The best fit is not the best model

How much do you expect to earn tomorrow if you have earned today € 200? And yesterday € 100, the day before € 200, and three days ago € 100? These are your data and they are shown as the four orange dots.

To predict you need a model – the red, green and blue lines. A model is an approach to the question: *what is the information in your data?* For a reliable model, knowledge is required that is not in the data. With this background knowledge, you can make a choice between the red, green and blue line.

The blue line is the average of all four data values, being € 150. So the prediction for tomorrow is € 150, as shown by the blue dot.

The green line is the best fit of a straight line to the four points. This model predicts € 200 for tomorrow, the green dot. Both the blue and the green line do not pass through the four orange dots.

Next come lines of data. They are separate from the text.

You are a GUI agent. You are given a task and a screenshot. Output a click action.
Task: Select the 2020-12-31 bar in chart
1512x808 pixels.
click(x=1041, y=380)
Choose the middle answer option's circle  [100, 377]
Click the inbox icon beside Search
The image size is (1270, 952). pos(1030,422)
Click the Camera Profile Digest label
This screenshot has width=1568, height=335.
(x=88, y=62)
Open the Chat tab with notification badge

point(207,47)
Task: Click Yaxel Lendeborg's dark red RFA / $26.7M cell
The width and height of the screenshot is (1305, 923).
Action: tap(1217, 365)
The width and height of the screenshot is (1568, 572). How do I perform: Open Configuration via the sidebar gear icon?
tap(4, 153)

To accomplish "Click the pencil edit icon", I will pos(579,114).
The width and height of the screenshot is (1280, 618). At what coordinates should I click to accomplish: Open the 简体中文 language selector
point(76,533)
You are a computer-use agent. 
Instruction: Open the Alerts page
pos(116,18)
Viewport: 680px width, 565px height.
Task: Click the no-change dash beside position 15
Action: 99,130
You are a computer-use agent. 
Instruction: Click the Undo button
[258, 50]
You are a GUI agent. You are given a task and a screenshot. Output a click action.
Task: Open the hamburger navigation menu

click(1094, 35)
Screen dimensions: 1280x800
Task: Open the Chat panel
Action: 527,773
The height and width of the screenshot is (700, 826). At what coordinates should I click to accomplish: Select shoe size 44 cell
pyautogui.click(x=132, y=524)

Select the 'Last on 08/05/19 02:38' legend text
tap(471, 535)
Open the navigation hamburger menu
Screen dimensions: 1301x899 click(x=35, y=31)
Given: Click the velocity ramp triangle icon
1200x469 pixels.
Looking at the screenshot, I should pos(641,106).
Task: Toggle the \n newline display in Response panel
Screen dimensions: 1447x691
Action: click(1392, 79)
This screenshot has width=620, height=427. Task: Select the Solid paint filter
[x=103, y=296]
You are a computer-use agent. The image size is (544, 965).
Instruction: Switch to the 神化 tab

The red line is the only model that goes exactly through the four data points – it is the perfect fit. The prediction for tomorrow is a whopping € 900, well beyond the scale of the figure and therefore indicated by the red arrow.

However, € 900 seems unrealistic given the data and our background knowledge about how money is being earned. The green or blue line appear to be a better choice. The best fit is not the best model, because we have background knowledge to assess the different models.

The Italian-French mathematician Joseph-Louis Lagrange (1736-1813) overlooks our work. He has laid the foundation for regression models.